Para mi pequeño Manu (a dos y medio años desde nuestros últimos abrazos y besos).
Está plenamente comprobado (y aceptado) que durante los primeros años de vida es que se configura, en buena medida, la composición de las personas que después serán adultas. No solo el carácter, sino también la sensibilidad, las preferencias, la manera de ver y tratar a los demás, incluso en ocasiones también las aspiraciones que se tienen para el futuro. Por eso mismo es que, se insiste, es tan importante cuidar el crecimiento de los niños, rodearlos de amor y cuidados, pero también de certidumbres, de verdades, de conciencia sobre lo que son y lo que es el mundo en el que viven. Los descuidos ya sea por torpeza, por inexperiencia, o displicencia, pero sobre todo por malicia (en sus distintas presentaciones) suelen tener consecuencias para el resto de la vida de los pequeños. No necesariamente siempre para mal (muchas veces experiencias o vivencias duras o negativas han servido como detonadores para posteriores vidas exitosas o felices o plenas, aunque no la mayoría), pero generalmente sí haciendo más complejo el de por sí difícil proceso de crecer y evolucionar como ser humano en un mundo que no suele ser particularmente afectuoso. Traumas, complejos y resentimientos diversos son heridas infantiles que muchas veces no terminan de cicatrizar jamás. “Es más fácil construir niños fuertes, que reparar adultos rotos”, puntualizó Frederick Douglass, el reformador social afroamericano del siglo XIX.
Fotografiado por Robby Ryan (Marriage Story) en un cálido blanco y negro que acentúa el carácter melancólico de Johnny (Joaquin Phoenix), despoja a las ciudades retratadas de su elocuencia, y representa con sutileza una atemporalidad que simboliza la efímera cualidad del presente en particular cuando su principal función es simultáneamente revisar el pasado y descifrar el futuro, C’mon C’mon, el cuarto largometraje de Mike Mills (Beginners) es un filme discretamente reflexivo, taciturno, barnizado de encanto y rociado de tierno humor. Johnny es un periodista de radio que viaja con un par de colegas a lo largo del territorio de los Estados Unidos, siempre acompañado de su grabadora y micrófono semi-boom, cuestionando a adolescentes (algunos de ellos muy jóvenes) sobre sus vidas, familias, sus temores y, enfáticamente, sus perspectivas sobre el futuro.

REQUISITOS DEL EJERCICIO:
1. Reproduce el texto sobre C’mon C’mon desde "Fotografiado por Robby" hasta "sobre el futuro.", ambos incluidos, y cambia "grabadora" por "grabadora de mano".
2. Prolonga el texto sobre C’mon C’mon a partir de su última oración.
Para trabajar con el texto sobre C’mon C’mon no hacen falta las líneas de datos.

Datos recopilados
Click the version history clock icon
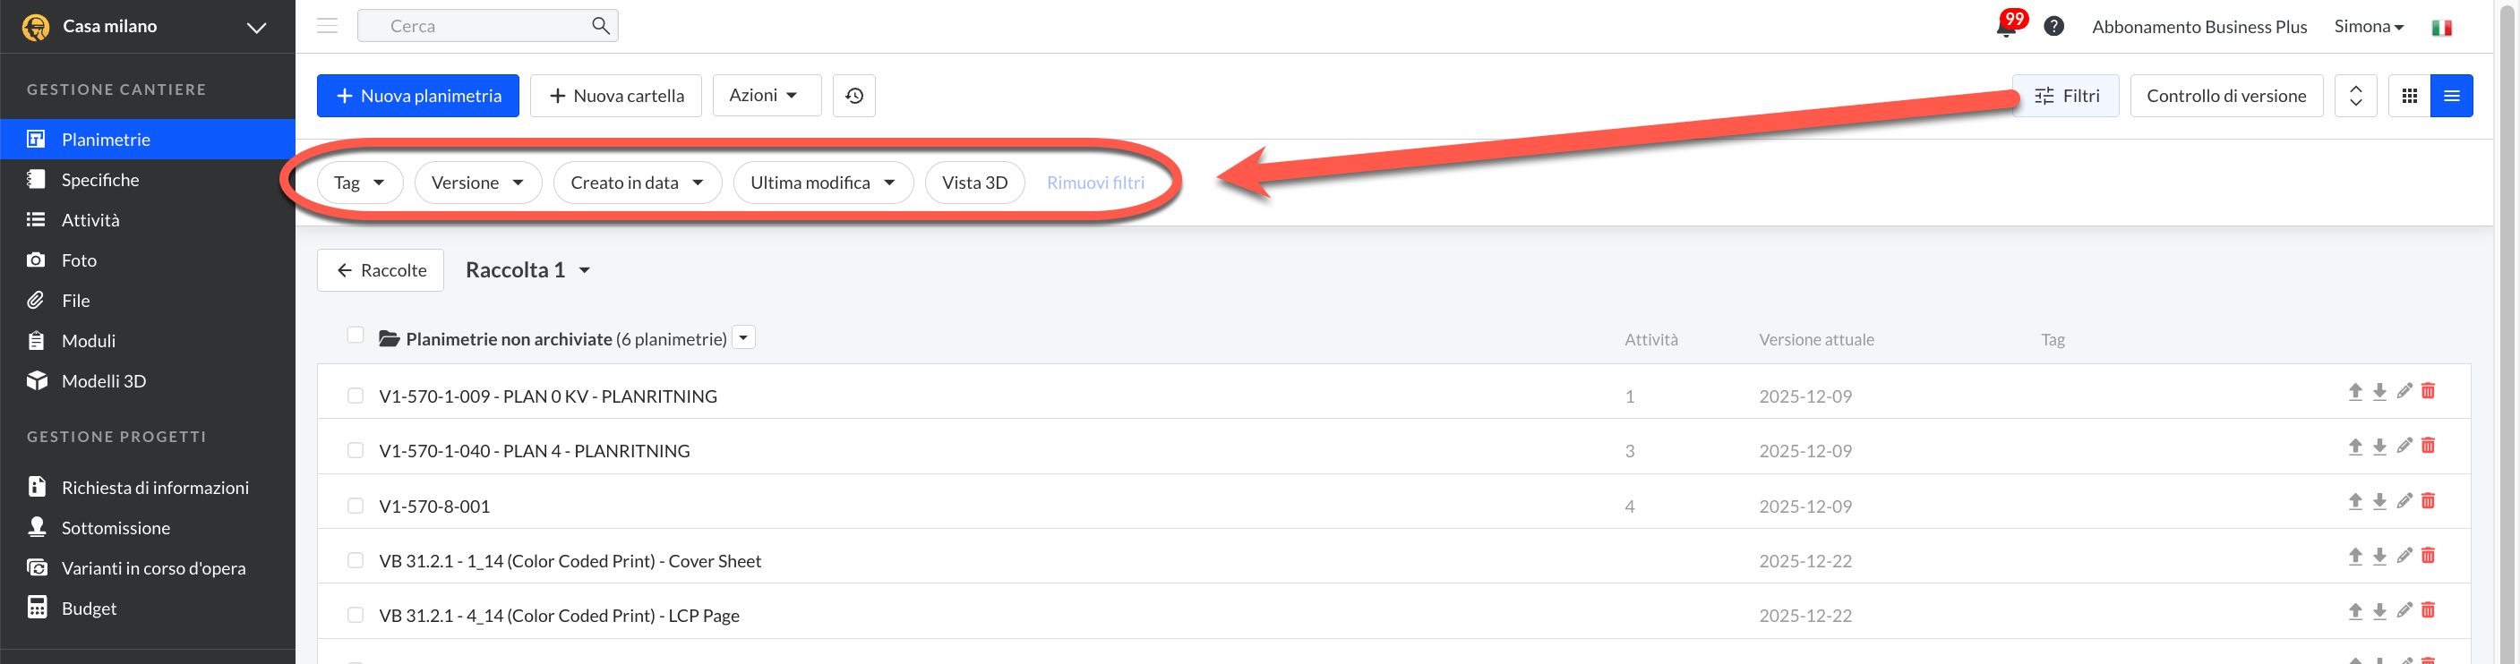 (x=854, y=96)
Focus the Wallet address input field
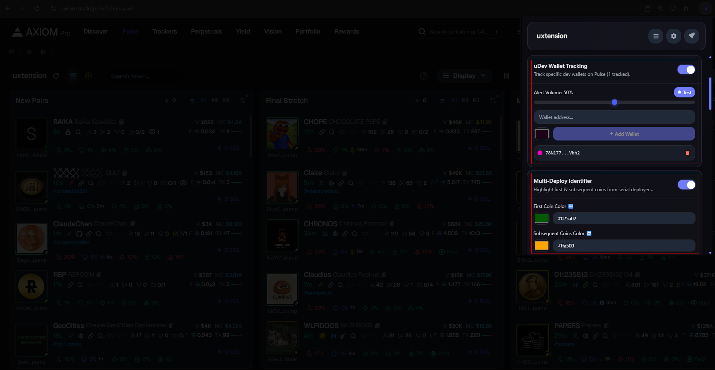 (x=614, y=117)

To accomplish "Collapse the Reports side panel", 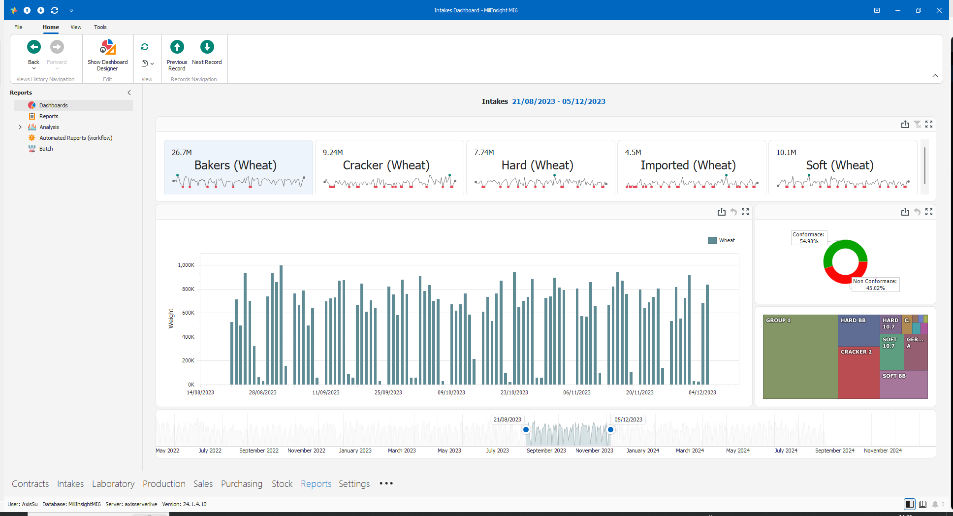I will click(129, 93).
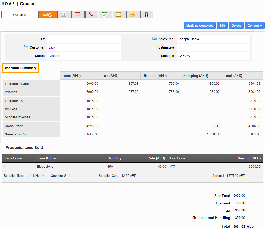Click the exit door icon at the toolbar end
The image size is (265, 229).
(x=146, y=14)
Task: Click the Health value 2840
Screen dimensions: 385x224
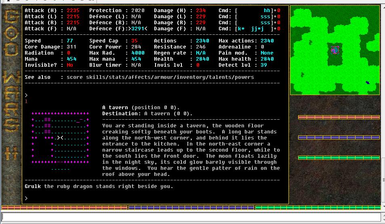Action: coord(202,59)
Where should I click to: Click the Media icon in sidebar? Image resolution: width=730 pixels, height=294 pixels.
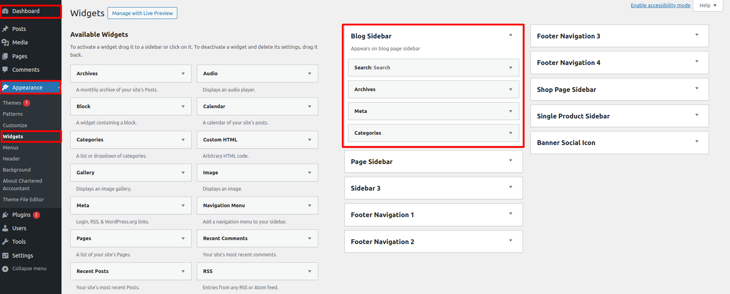click(x=6, y=42)
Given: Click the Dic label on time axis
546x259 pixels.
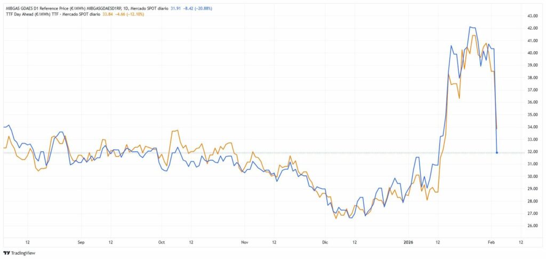Looking at the screenshot, I should [x=325, y=241].
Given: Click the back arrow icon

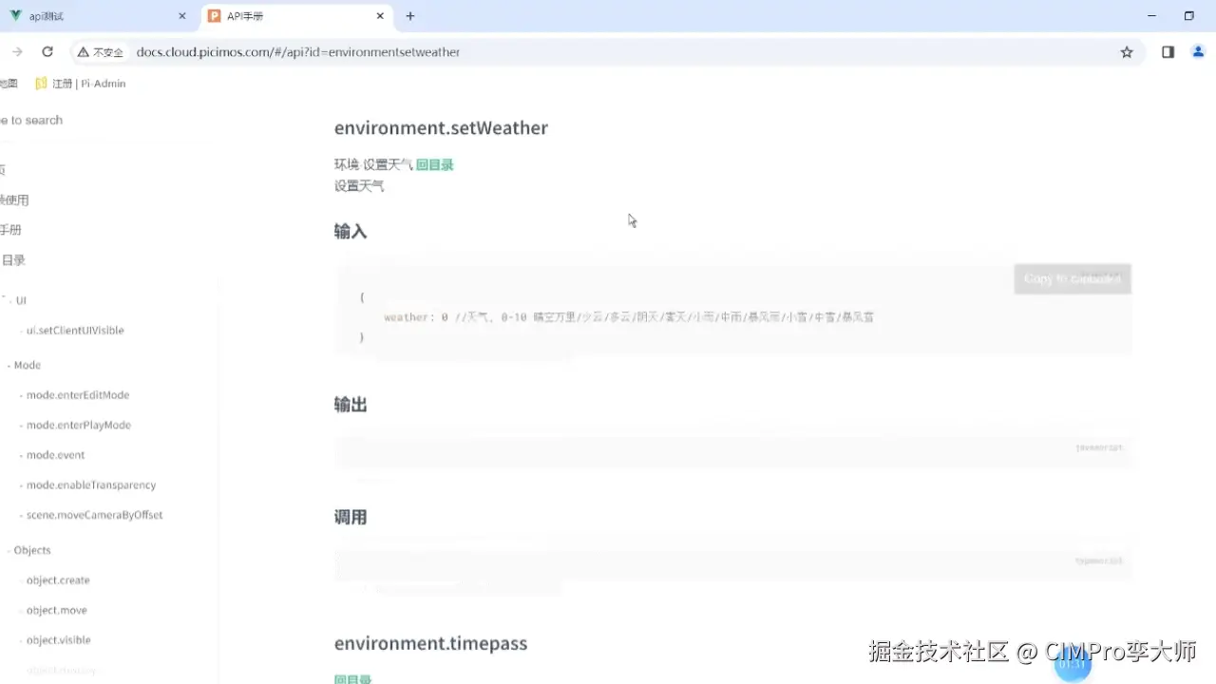Looking at the screenshot, I should coord(15,52).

RESULTADOS POR TAREA:
1.
Fotografiado por Robby Ryan (Marriage Story) en un cálido blanco y negro que acentúa el carácter melancólico de Johnny (Joaquin Phoenix), despoja a las ciudades retratadas de su elocuencia, y representa con sutileza una atemporalidad que simboliza la efímera cualidad del presente en particular cuando su principal función es simultáneamente revisar el pasado y descifrar el futuro, C’mon C’mon, el cuarto largometraje de Mike Mills (Beginners) es un filme discretamente reflexivo, taciturno, barnizado de encanto y rociado de tierno humor. Johnny es un periodista de radio que viaja con un par de colegas a lo largo del territorio de los Estados Unidos, siempre acompañado de su grabadora de mano y micrófono semi-boom, cuestionando a adolescentes (algunos de ellos muy jóvenes) sobre sus vidas, familias, sus temores y, enfáticamente, sus perspectivas sobre el futuro.

2.
Un año atrás murió la madre de Johnny, quien siempre lo quiso y consintió por encima de a su rebelde hermana, Viv (Gaby Hoffmann); y durante el áspero proceso de duelo los hermanos, incapaces de gobernar sus emociones, rompieron su relación y dejaron de verse y hablarse. Pero Viv, presionada por la separación que vive con su bipolar esposo, Paul (Scoot McNairy), al que además se siente obligada a auxiliar durante el curso de establecerse en otra ciudad (y quizá convencer de que permita que se le ayude profesionalmente) necesita, a su vez, la ayuda de Johnny. No tiene con quién dejar a Jesse (Woody Norman), su perspicaz, absorbente, precoz y por momentos encantador hijo de nueve años. Johnny, que vive en Nueva York, acepta la petición y viaja a Los Angeles para cumplir con su deber de tío.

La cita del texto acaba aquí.